Networks, and perhaps, infants can learn algebraic rules by detecting coincidences

Marcus et al. (1) habituated 7-month infants to sequences (sentences) of nonsense syllables (words) conforming either to the pattern ABA, or to the pattern ABB (e.g. ``ga ti ga'' or ``ga ti ti''). Subsequently, infants were presented with additional sentences consisting entirely of new words, with half the sentences conforming to the ABA pattern, and half to the ABB pattern. They found that infants habituated to the ABA pattern showed a marked preference for the ABB pattern, and vice versa.

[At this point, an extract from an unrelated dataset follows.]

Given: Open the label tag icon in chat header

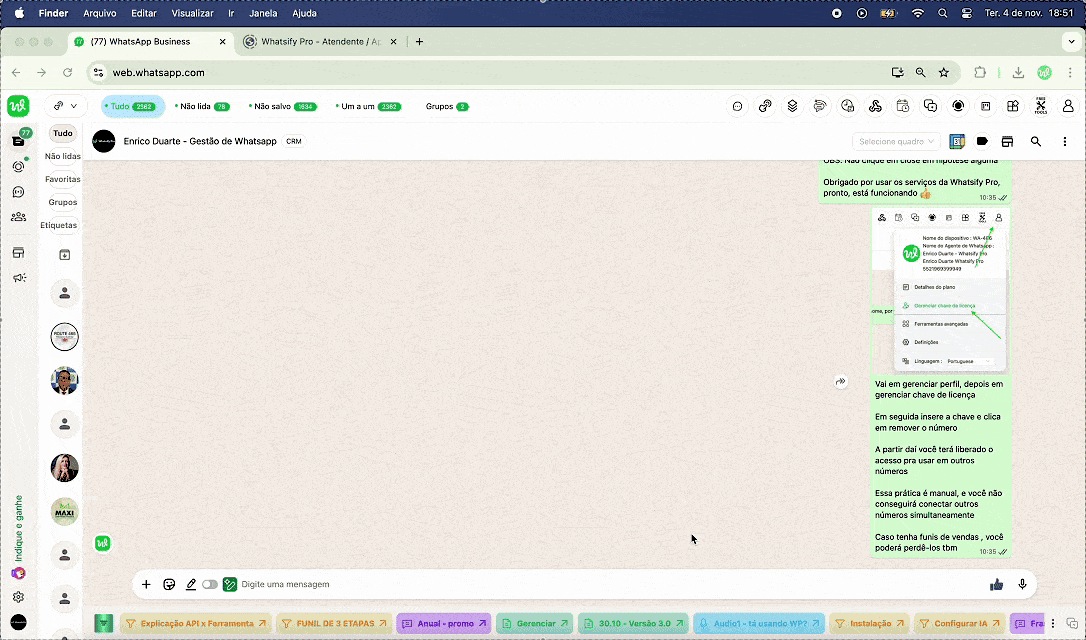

The experimental results lead Marcus et al. to conclude that infants are capable of extracting and using abstract algebraic rules such as ``the first item X is the same as the third item Y''. Such an algebraic rule represents a relationship between placeholders or variables for which one can substitute arbitrary values. The experimental results also suggested that infants are able to extract algebraic rules rapidly from small amounts of data.

Marcus et al. pointed out that while most popular neural network models excel at capturing statistical patterns and regularities in data, they are incapable of extracting algebraic rules that generalize to new items (2). They noted, however, that certain types of connectionist architectures (3,4) that encode relationships between variables could extract such rules.

We have constructed a connectionist network architecture (5) derived from (3,6) which can readily acquire algebraic rules. The extracted rules are not tied to features of words used during habituation, and generalize to new words. Furthermore, the network acquires rules from a small number of examples, without using negative evidence, and without any pretraining.

But, perhaps, what is most significant about the proposed model is that it identifies a sufficient set of architectural and representational conditions that transform the problem of learning algebraic rules to the much simpler problem of learning to detect relevant coincidences within a spatiotemporal pattern. Our work suggests that even abstract algebraic rules can be grounded in concrete and basic notions such as spatial and temporal location, and coincidence.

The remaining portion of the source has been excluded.